▶ _JOB_
Turn the records starting with the line containing "For every named target in this 1376×2282" and going on through the line containing "Généalogie [menuitem]" into a numbered list. Leave out blank lines and include only those lines.
━━━ EXERCISE MATERIALS ━━━
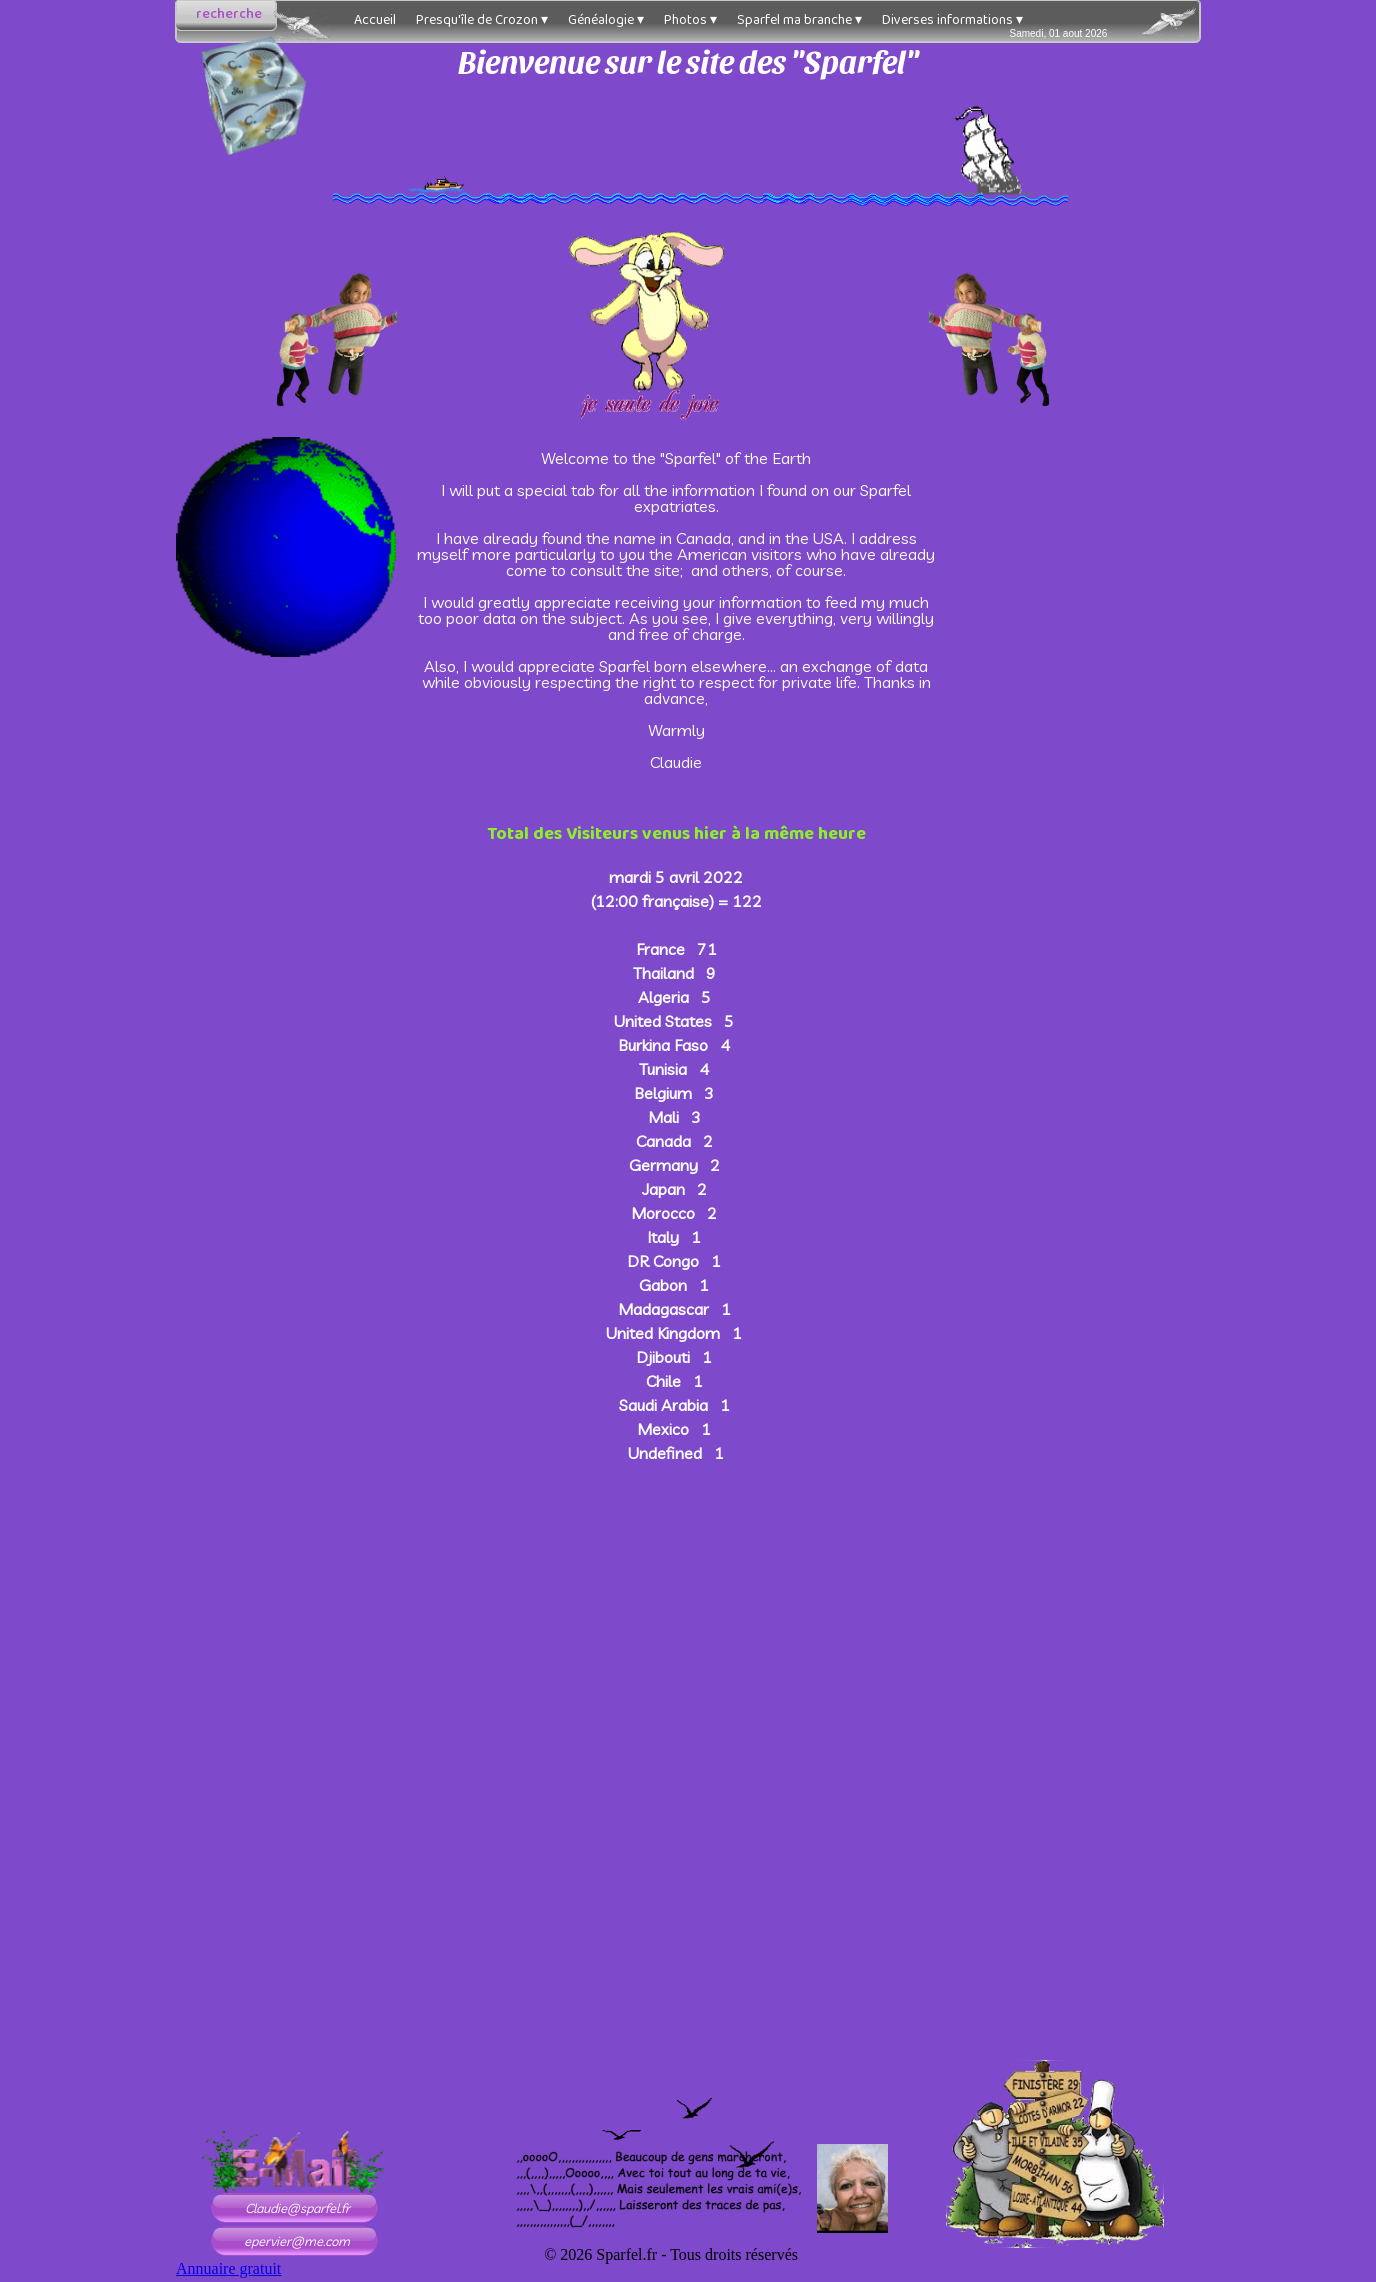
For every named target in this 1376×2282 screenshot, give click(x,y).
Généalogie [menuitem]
━━━
━━━ EXERCISE MATERIALS ━━━
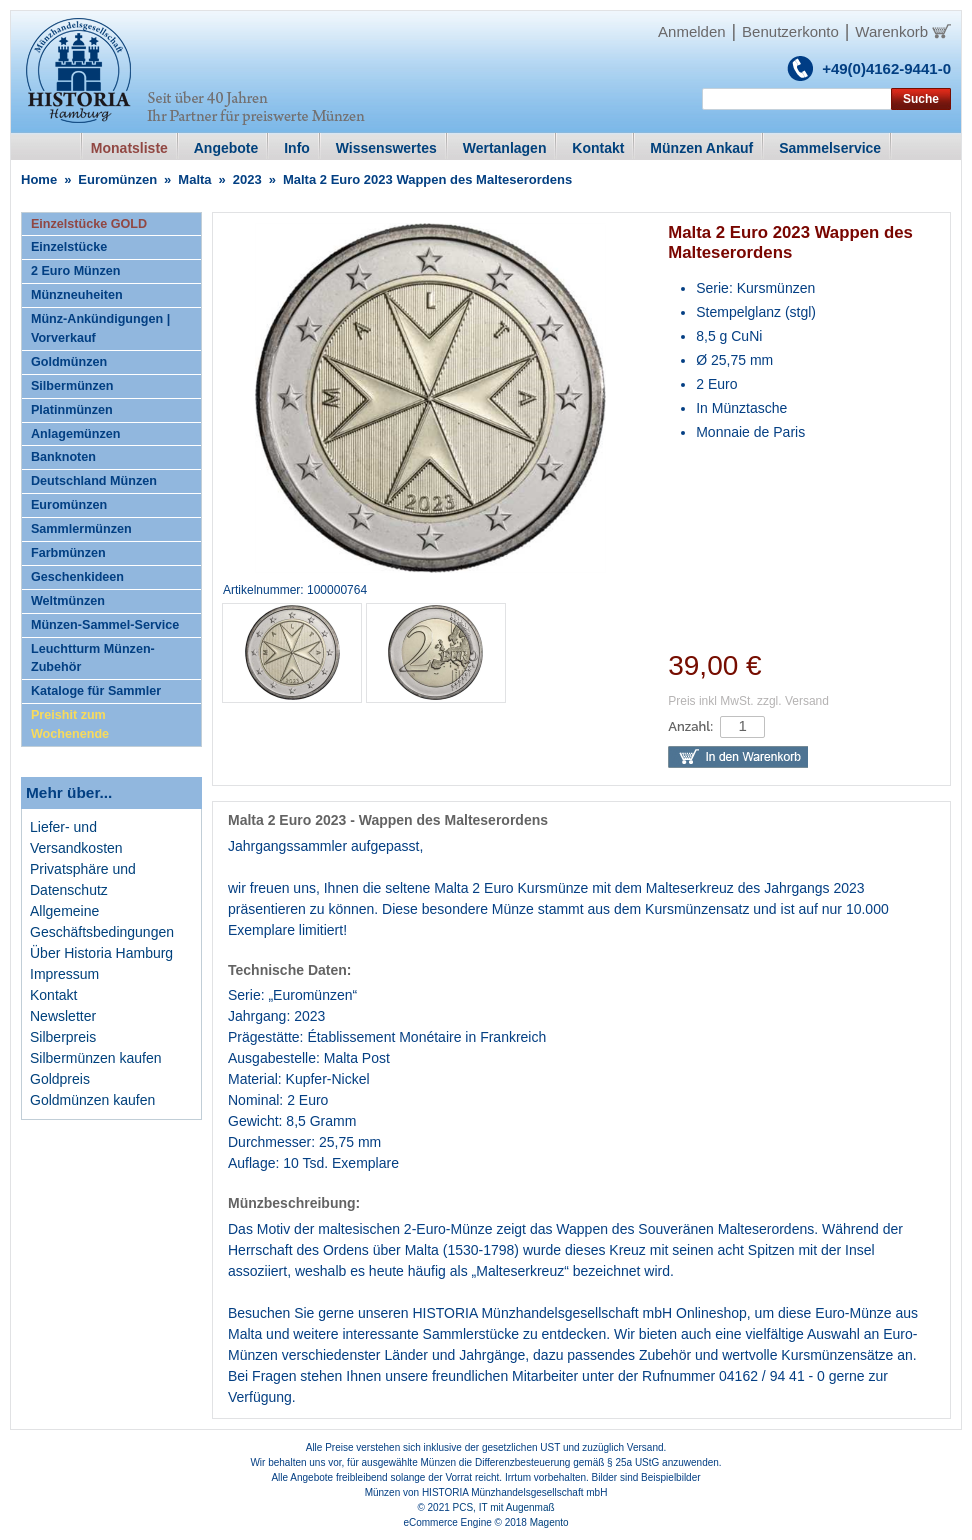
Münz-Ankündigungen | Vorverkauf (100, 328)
━━━
━━━ EXERCISE MATERIALS ━━━
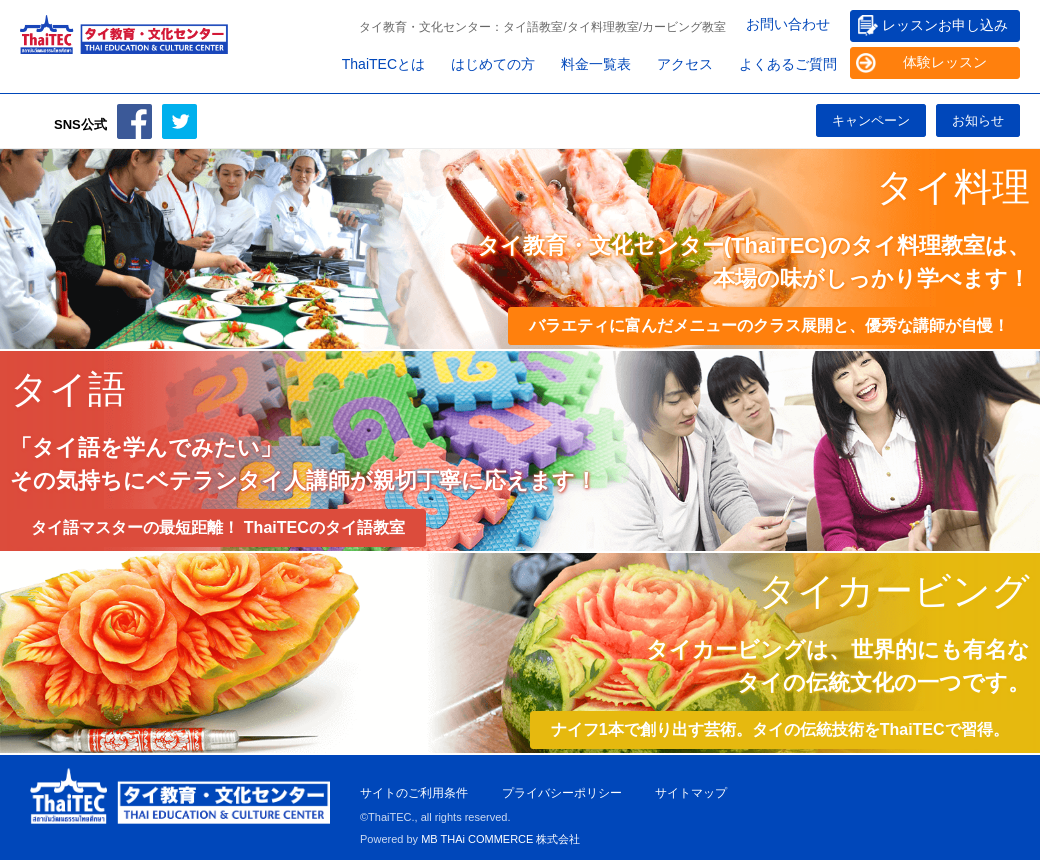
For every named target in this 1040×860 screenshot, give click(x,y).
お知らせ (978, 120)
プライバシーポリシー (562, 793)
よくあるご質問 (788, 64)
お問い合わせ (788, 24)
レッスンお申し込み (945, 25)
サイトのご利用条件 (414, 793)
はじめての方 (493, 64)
━━━
▶ _RESPONSE TO THE TASK_
1. For every named target in this 1376×2282 screenshot, give click(x,y).
2. Généalogie [menuitem]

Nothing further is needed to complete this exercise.